Longhorn

Longhorn Deep Dive: Replicas, Versions, and Upgrades

The decisions behind the Longhorn installation: why 2 replicas on a 1Gb cluster, how version pinning protects reproducibility, and when to upgrade.

Igor

14 Mar 2026 — 10 min read

Introduction

In a previous post I covered the installation of Longhorn on the Bletchley cluster — the steps, the commands, and the Talos-specific gotchas. This post is different. It's about the decisions behind that installation: why I chose 2 replicas instead of 3, why version pinning matters, and how to think about upgrades before you actually need to do one.

These are the kinds of choices that are easy to copy from a guide without understanding, and that's fine for getting started.
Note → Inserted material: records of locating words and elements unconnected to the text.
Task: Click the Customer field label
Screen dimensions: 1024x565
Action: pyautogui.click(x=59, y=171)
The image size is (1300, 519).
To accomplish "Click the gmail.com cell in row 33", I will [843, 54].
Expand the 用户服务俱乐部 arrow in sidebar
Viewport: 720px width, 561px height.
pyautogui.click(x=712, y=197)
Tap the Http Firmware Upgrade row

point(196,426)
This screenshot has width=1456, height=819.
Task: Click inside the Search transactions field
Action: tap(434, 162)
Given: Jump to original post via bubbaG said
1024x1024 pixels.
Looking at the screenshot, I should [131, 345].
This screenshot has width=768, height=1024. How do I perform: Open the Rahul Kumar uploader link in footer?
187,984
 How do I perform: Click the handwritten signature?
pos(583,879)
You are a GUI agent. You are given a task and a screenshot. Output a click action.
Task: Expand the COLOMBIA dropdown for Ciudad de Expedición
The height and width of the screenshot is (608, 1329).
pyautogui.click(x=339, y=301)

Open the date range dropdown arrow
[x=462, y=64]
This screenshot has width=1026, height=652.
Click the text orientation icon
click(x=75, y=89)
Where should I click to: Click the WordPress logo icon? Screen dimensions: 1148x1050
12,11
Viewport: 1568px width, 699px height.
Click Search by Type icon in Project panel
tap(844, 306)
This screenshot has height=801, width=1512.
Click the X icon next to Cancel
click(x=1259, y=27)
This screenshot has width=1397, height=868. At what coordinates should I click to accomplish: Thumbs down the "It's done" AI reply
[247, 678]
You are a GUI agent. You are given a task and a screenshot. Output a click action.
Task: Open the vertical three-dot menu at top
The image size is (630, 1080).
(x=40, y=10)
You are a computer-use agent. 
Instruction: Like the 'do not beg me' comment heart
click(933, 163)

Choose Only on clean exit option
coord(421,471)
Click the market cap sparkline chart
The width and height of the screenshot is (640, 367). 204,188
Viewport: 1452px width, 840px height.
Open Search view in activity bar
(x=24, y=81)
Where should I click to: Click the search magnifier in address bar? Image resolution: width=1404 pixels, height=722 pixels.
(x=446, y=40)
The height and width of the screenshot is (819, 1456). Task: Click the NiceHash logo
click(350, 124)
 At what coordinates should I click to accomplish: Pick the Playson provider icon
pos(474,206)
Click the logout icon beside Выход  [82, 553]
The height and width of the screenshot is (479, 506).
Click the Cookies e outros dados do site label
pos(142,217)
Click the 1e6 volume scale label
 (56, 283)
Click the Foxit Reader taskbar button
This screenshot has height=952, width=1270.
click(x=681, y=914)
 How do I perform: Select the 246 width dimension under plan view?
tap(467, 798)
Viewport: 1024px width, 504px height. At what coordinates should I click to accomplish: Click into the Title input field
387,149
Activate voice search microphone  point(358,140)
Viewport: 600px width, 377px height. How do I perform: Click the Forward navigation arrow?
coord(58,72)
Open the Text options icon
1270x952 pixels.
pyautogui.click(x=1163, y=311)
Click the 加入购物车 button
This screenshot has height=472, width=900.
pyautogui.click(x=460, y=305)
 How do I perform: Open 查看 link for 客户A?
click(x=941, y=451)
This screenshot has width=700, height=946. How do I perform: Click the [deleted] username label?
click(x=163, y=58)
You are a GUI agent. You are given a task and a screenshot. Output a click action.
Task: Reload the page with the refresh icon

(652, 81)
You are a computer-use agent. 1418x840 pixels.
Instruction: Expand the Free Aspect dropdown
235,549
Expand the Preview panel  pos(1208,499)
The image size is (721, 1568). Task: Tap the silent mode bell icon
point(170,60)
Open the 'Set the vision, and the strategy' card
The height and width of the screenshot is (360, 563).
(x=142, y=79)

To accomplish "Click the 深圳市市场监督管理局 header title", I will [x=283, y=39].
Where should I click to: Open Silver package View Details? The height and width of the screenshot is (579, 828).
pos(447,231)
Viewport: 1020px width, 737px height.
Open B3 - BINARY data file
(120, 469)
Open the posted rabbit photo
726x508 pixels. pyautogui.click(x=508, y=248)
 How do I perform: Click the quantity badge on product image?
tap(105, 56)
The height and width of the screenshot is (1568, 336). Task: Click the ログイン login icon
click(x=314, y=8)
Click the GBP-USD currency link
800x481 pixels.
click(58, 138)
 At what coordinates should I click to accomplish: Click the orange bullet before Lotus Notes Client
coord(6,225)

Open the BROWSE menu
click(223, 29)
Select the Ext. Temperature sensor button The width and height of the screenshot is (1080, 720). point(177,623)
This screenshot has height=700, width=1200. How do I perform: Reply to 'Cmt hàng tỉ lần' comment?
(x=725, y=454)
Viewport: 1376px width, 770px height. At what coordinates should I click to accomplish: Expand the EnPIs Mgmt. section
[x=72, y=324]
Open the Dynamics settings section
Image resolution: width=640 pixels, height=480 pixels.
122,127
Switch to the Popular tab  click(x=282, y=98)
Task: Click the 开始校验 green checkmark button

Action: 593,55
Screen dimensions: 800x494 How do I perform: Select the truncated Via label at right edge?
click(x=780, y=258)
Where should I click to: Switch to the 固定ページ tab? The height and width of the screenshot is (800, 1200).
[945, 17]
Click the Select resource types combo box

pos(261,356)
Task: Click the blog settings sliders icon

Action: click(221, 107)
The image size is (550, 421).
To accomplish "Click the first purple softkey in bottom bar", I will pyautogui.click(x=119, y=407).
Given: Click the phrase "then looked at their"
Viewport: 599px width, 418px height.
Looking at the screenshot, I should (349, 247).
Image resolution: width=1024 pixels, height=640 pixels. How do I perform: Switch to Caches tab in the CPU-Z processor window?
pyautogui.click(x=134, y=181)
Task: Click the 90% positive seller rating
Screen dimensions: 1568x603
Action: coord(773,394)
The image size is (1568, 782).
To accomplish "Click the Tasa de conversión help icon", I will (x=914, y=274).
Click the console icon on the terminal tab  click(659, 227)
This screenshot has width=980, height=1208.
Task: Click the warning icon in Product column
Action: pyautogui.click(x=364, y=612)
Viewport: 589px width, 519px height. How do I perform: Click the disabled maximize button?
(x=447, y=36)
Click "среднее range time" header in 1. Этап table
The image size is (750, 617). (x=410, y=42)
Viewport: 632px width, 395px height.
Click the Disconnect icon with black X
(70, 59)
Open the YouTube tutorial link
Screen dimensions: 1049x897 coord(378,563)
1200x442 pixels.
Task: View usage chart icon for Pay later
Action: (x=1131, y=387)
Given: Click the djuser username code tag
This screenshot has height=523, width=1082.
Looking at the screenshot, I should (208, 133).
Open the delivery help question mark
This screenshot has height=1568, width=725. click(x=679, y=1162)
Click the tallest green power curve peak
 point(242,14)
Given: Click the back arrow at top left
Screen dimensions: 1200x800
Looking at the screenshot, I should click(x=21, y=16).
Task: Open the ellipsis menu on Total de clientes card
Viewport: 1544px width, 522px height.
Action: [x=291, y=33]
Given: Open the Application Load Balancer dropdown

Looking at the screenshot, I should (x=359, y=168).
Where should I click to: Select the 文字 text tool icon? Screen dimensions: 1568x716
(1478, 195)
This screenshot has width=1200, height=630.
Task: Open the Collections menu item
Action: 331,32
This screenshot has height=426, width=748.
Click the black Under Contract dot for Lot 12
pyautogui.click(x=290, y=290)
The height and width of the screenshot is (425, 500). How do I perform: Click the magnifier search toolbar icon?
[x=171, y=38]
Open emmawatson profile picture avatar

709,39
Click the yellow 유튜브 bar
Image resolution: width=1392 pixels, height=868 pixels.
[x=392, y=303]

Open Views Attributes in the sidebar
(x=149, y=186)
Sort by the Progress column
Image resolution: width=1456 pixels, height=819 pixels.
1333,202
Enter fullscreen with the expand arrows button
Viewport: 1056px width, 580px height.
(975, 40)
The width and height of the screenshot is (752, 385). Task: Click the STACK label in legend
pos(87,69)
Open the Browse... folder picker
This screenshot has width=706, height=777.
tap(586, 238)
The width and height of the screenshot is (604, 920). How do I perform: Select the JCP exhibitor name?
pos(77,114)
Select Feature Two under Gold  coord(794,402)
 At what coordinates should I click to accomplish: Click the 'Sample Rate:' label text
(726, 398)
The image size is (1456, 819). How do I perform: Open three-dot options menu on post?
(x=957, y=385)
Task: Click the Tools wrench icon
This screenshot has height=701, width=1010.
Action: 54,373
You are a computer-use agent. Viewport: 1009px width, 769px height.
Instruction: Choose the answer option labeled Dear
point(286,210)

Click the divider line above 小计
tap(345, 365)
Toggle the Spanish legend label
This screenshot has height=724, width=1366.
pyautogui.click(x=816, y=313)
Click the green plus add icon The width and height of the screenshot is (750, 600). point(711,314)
But understanding them means being able to make informed adjustments as the cluster evolves.

🏠 This is part of the Homelab Journey series - building a production Kubernetes cluster from scratch.

Setting Up Longhorn Storage on the Bletchley Cluster
Longhorn Deep Dive: Replicas, Versions, and Upgrades (you are here)
Cluster Observability Part 1

Replica Count: 2 vs 3

Longhorn's default replica count is 3. I changed it to 2. Here's why.

What replicas actually do

When Longhorn provisions a volume, it creates copies — replicas — and distributes them across nodes. All writes go to every replica synchronously, meaning data is confirmed on all copies before the write is acknowledged. If a node goes down, the volume remains accessible via its replica on another node.

This is not pooled storage. Longhorn doesn't create a single storage pool from all your disks — it creates per-volume replicas. A 10GB volume with 2 replicas consumes 20GB of raw disk across two nodes. A 10GB volume with 3 replicas consumes 30GB across three nodes.

How it looks on Bletchley

The diagram below is adapted from the official Longhorn architecture documentation and mapped to the Bletchley cluster's four nodes.

Longhorn architecture diagram adapted for the Bletchley cluster, showing three example volumes with colour-coded engines and replicas across four nodes — Adapted from the official Longhorn architecture documentation. Pod placement is illustrative — Kubernetes schedules pods on any available node.

Three example volumes are shown, each colour-coded through the full ownership chain — from the pod's Kubernetes volume claim, through its dedicated Engine, down to the two replicas on disk:

Pod A (blue) — engine running on the node where Pod A is scheduled, replicas on rock1 and rock2
Pod B (green) — engine running on the node where Pod B is scheduled, replicas on rock1 and rock4
Pod C (yellow) — engine running on the node where Pod C is scheduled, replicas on rock3 and rock4

A few things the diagram makes clear. Each volume has its own Engine — this is a dedicated microservice Longhorn creates per volume, not a shared component. The engine always runs on the same node as the pod using the volume, which is why the rshared mount propagation covered in the installation post matters: the engine creates block device mounts dynamically, and those mounts need to be visible to the kubelet on that node.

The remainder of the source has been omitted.